We got blackout for the alumni dinner, and then walked THROUGH the keynote speaker, managing to still say "excuse me".
After much deliberation I've decided to name my penis "Arthur", hope your mom's surgery goes well.
there are ass prints on the hood of my car.
Take my keys. Load me into the vehicle. Drive. Get food. Come back. These are my demands.
I'll just tell her I'm here with you picking out a buttplug for her to say "I'm sorry".
They showed a guy on tv in a Brady jersey and a sweatpants boner when the NE offense took the field. They didn't show his face. I hope that wasn't you.
When he wears his hair down and sandals, he looks like Jesus. A Jesus I would fuck.

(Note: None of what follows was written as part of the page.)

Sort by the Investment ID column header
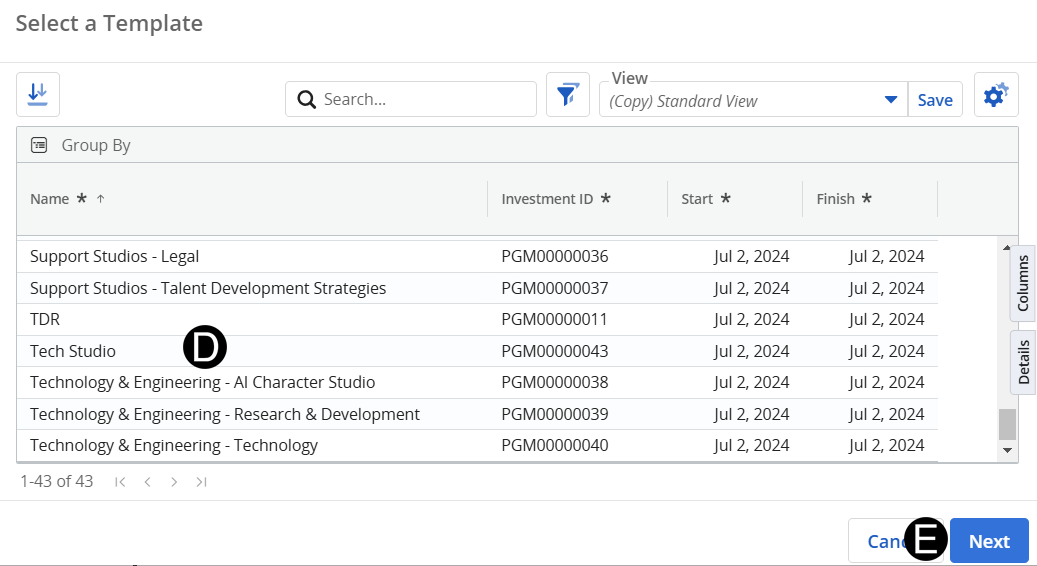 click(547, 199)
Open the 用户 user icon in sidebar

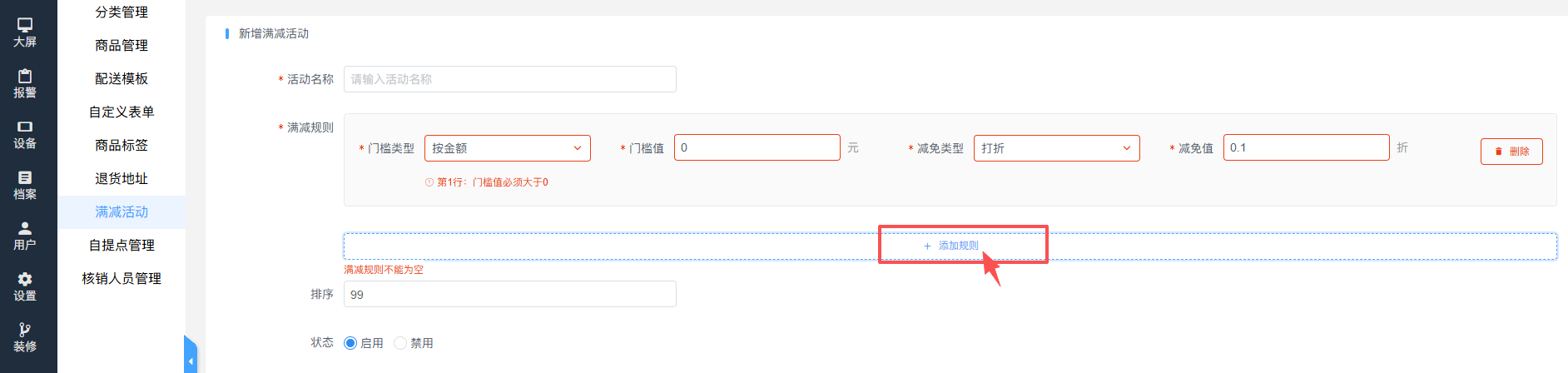click(25, 228)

That's not what Jesus is for
She had YOLO tattooed on her ass. Like, one cheek said YO, the other said LO. Even I can't handle that level of hot mess.
Whoa, I am aware of WAY too many squirrels right now...
Also, I pretty much need an IV of fluids straight to my soul
Goddamn it Peter ur the only person i know who can make going down on a girl a competition.
She won. Twice.
Let's get a hotel room this time. I really don't want to sleep in a Dennys parking lot again.
But really, someone with a penis give me attention before I start posting nudes on Instagram.
Why does my nose taste spicy?
How do you know what your nose tastes like?
I mean, drunk me really liked him, maybe sober me will too. Who am I to deny fate?